- **Work request**
Exactly reproduce the line containing "In-line brusle (114, 40)" together with every line after it, through the end of the entries, and give nothing more.

- **Input for this task**

[Start of Attachment]

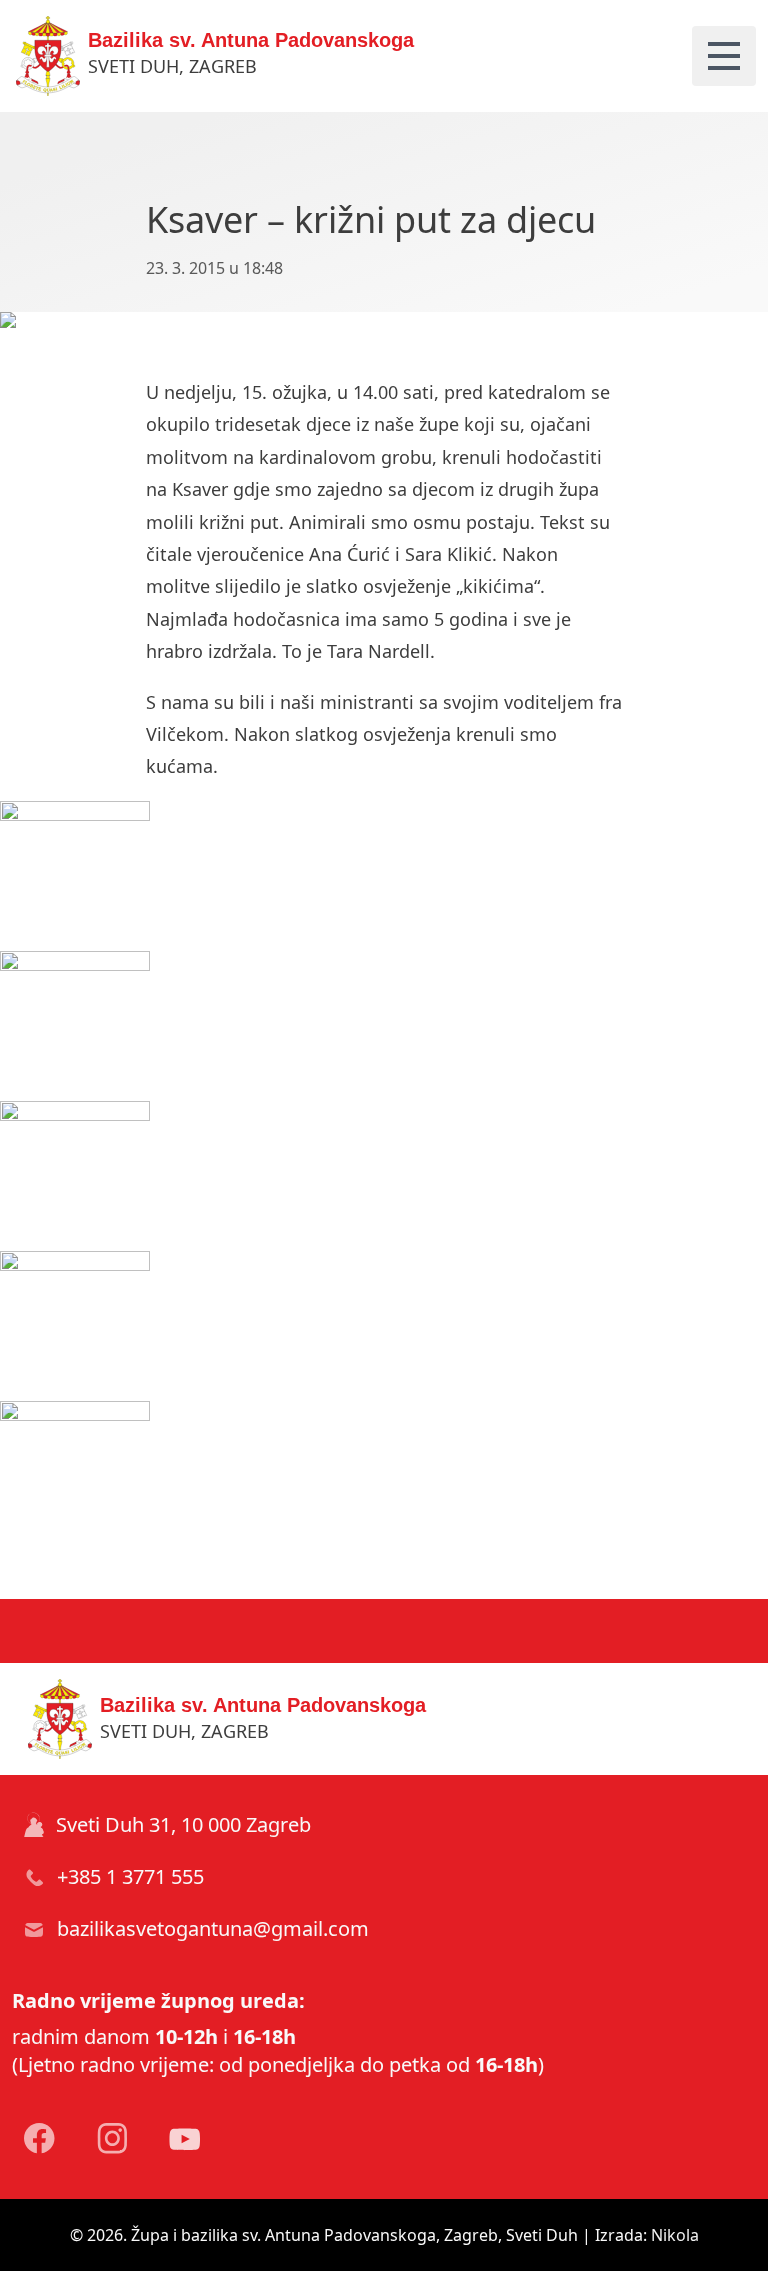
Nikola (675, 2235)
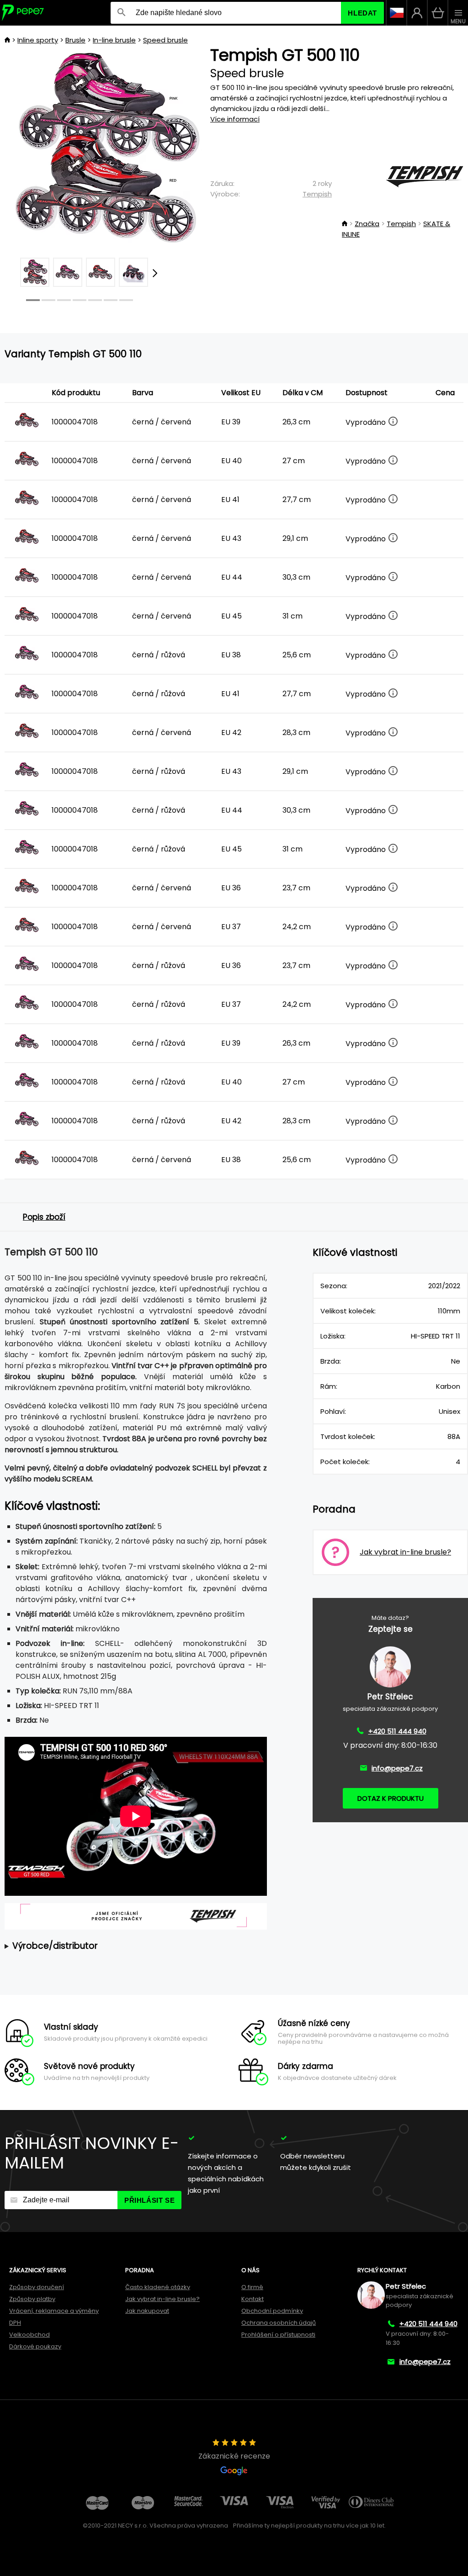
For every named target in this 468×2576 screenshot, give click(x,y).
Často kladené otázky (157, 2287)
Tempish (317, 194)
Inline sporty (37, 40)
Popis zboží (44, 1216)
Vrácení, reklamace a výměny (54, 2310)
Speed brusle (165, 40)
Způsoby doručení (36, 2287)
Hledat (362, 13)
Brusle (75, 40)
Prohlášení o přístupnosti (278, 2334)
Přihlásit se (149, 2200)
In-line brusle (114, 40)
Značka (367, 223)
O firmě (252, 2287)
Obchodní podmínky (272, 2310)
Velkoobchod (29, 2334)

[End of Attachment]

- **Exercise output**
In-line brusle (114, 40)
Značka (367, 223)
O firmě (252, 2287)
Obchodní podmínky (272, 2310)
Velkoobchod (29, 2334)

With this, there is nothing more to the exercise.